Give back exactly the lines of the entries below from the line with "Image resolution: width=1728, height=1918." to the line with "Impressum (355, 2322)", inclusive, and only those.

*** PROVIDED INFORMATION ***

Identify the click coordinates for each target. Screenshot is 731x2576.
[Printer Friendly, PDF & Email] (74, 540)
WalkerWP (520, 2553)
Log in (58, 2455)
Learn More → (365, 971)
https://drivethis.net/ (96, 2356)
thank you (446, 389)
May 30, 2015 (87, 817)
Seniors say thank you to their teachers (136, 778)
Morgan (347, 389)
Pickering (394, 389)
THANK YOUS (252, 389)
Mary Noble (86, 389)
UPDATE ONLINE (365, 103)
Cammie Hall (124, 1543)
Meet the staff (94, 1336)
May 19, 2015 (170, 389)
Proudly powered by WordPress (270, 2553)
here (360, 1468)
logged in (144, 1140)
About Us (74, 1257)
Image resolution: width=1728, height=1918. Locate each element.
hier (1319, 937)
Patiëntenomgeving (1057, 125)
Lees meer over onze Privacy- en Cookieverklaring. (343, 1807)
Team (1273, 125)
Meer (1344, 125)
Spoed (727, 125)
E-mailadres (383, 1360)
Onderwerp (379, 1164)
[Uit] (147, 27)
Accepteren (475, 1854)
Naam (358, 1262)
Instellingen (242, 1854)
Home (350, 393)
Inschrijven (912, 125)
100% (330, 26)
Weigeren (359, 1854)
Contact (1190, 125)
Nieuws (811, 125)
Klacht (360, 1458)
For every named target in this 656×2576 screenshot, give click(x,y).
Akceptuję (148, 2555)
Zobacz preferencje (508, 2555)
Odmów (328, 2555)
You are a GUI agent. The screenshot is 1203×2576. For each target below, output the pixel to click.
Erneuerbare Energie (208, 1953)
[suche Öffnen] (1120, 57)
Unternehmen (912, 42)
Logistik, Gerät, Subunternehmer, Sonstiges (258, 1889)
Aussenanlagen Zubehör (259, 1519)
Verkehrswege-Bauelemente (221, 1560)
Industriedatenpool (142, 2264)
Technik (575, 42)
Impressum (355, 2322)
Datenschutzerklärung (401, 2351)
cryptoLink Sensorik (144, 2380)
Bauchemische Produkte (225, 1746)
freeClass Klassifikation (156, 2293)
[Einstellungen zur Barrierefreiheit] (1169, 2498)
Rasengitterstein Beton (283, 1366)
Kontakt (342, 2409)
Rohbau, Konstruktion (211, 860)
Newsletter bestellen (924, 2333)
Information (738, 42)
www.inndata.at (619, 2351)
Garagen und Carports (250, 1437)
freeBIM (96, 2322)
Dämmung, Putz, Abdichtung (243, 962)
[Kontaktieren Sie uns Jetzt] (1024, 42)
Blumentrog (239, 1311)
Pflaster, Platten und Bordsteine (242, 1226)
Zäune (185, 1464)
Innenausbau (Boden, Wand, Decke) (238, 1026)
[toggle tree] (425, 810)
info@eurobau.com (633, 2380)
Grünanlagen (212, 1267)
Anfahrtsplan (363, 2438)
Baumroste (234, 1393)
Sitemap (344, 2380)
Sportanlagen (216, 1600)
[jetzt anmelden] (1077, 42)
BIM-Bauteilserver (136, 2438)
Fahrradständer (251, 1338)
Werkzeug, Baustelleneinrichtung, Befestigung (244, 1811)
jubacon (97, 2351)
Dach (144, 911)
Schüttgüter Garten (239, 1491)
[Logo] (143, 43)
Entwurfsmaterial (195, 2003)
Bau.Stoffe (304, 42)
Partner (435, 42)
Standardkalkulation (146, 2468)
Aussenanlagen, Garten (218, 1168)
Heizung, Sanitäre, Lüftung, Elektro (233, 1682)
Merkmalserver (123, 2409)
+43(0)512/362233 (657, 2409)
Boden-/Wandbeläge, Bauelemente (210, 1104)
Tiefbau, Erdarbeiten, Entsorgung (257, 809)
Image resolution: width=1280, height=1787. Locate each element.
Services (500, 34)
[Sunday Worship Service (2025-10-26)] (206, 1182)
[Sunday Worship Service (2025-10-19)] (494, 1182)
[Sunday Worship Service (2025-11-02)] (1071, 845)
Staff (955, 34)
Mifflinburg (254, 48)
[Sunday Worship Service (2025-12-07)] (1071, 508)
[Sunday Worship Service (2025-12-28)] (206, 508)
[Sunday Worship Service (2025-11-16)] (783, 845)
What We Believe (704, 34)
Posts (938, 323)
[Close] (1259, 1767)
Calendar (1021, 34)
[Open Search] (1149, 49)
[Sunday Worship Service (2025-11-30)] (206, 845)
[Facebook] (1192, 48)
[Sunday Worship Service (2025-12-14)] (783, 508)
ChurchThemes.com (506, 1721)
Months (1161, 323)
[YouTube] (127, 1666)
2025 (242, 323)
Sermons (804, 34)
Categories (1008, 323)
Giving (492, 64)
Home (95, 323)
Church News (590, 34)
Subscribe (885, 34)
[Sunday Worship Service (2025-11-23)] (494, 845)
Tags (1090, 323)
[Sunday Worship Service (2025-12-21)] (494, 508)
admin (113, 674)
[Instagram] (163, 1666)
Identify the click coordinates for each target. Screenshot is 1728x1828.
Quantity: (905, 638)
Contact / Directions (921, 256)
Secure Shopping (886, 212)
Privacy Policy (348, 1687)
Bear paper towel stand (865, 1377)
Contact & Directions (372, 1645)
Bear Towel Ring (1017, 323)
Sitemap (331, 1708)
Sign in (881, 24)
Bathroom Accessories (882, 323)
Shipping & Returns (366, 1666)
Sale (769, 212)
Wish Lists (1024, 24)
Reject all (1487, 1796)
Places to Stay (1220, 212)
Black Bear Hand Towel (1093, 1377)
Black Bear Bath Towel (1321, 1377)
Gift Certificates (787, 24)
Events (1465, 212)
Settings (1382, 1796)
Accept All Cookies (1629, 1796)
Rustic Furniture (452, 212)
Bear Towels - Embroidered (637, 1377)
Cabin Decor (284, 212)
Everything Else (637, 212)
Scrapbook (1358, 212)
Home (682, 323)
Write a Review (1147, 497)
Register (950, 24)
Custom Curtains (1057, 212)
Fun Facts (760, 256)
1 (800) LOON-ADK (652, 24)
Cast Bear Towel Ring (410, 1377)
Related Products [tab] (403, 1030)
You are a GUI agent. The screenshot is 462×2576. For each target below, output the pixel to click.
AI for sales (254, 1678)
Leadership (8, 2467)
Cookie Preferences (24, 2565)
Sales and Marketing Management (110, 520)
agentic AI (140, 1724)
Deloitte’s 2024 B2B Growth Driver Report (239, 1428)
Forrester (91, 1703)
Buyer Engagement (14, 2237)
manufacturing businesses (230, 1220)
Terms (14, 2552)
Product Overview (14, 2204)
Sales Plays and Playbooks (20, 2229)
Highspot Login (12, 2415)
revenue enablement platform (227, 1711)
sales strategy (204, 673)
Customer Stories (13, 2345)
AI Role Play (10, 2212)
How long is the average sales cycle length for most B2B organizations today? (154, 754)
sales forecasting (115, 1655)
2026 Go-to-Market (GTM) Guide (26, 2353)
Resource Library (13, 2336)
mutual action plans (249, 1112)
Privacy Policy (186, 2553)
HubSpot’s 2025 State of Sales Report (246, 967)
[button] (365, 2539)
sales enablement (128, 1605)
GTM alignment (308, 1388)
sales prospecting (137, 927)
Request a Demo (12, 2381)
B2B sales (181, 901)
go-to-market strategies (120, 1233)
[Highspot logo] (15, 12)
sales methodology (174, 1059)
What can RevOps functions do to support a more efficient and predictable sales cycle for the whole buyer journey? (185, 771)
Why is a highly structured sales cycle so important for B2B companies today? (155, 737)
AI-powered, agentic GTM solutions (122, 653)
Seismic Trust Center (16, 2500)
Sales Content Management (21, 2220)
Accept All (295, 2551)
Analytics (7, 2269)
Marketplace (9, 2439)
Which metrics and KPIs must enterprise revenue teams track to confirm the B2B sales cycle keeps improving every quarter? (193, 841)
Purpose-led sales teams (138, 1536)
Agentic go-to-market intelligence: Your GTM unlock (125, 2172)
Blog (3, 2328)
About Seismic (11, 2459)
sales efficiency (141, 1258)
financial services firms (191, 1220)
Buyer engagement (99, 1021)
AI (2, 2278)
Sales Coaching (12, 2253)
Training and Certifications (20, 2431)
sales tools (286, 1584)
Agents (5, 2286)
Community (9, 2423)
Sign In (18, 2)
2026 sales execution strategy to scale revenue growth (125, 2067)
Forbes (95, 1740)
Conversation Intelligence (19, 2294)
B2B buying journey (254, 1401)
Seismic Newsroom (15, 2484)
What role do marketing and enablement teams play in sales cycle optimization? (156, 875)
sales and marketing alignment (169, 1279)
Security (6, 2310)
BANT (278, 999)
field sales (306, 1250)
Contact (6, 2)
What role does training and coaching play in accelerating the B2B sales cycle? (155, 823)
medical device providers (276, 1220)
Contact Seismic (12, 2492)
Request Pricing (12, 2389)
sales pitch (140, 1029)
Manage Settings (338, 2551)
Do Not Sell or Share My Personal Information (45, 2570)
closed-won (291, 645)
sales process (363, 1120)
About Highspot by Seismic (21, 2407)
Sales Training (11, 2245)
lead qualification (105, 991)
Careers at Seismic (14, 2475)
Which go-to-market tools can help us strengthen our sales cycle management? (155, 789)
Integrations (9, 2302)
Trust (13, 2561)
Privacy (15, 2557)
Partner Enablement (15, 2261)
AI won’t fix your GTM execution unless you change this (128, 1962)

*** End of PROVIDED INFORMATION ***

RESPONSE FOR THIS EXERCISE:
Image resolution: width=1728, height=1918. Locate each element.
hier (1319, 937)
Patiëntenomgeving (1057, 125)
Lees meer over onze Privacy- en Cookieverklaring. (343, 1807)
Team (1273, 125)
Meer (1344, 125)
Spoed (727, 125)
E-mailadres (383, 1360)
Onderwerp (379, 1164)
[Uit] (147, 27)
Accepteren (475, 1854)
Naam (358, 1262)
Instellingen (242, 1854)
Home (350, 393)
Inschrijven (912, 125)
100% (330, 26)
Weigeren (359, 1854)
Contact (1190, 125)
Nieuws (811, 125)
Klacht (360, 1458)
For every named target in this 656×2576 screenshot, give click(x,y).
Akceptuję (148, 2555)
Zobacz preferencje (508, 2555)
Odmów (328, 2555)
You are a GUI agent. The screenshot is 1203×2576. For each target below, output the pixel to click.
Erneuerbare Energie (208, 1953)
[suche Öffnen] (1120, 57)
Unternehmen (912, 42)
Logistik, Gerät, Subunternehmer, Sonstiges (258, 1889)
Aussenanlagen Zubehör (259, 1519)
Verkehrswege-Bauelemente (221, 1560)
Industriedatenpool (142, 2264)
Technik (575, 42)
Impressum (355, 2322)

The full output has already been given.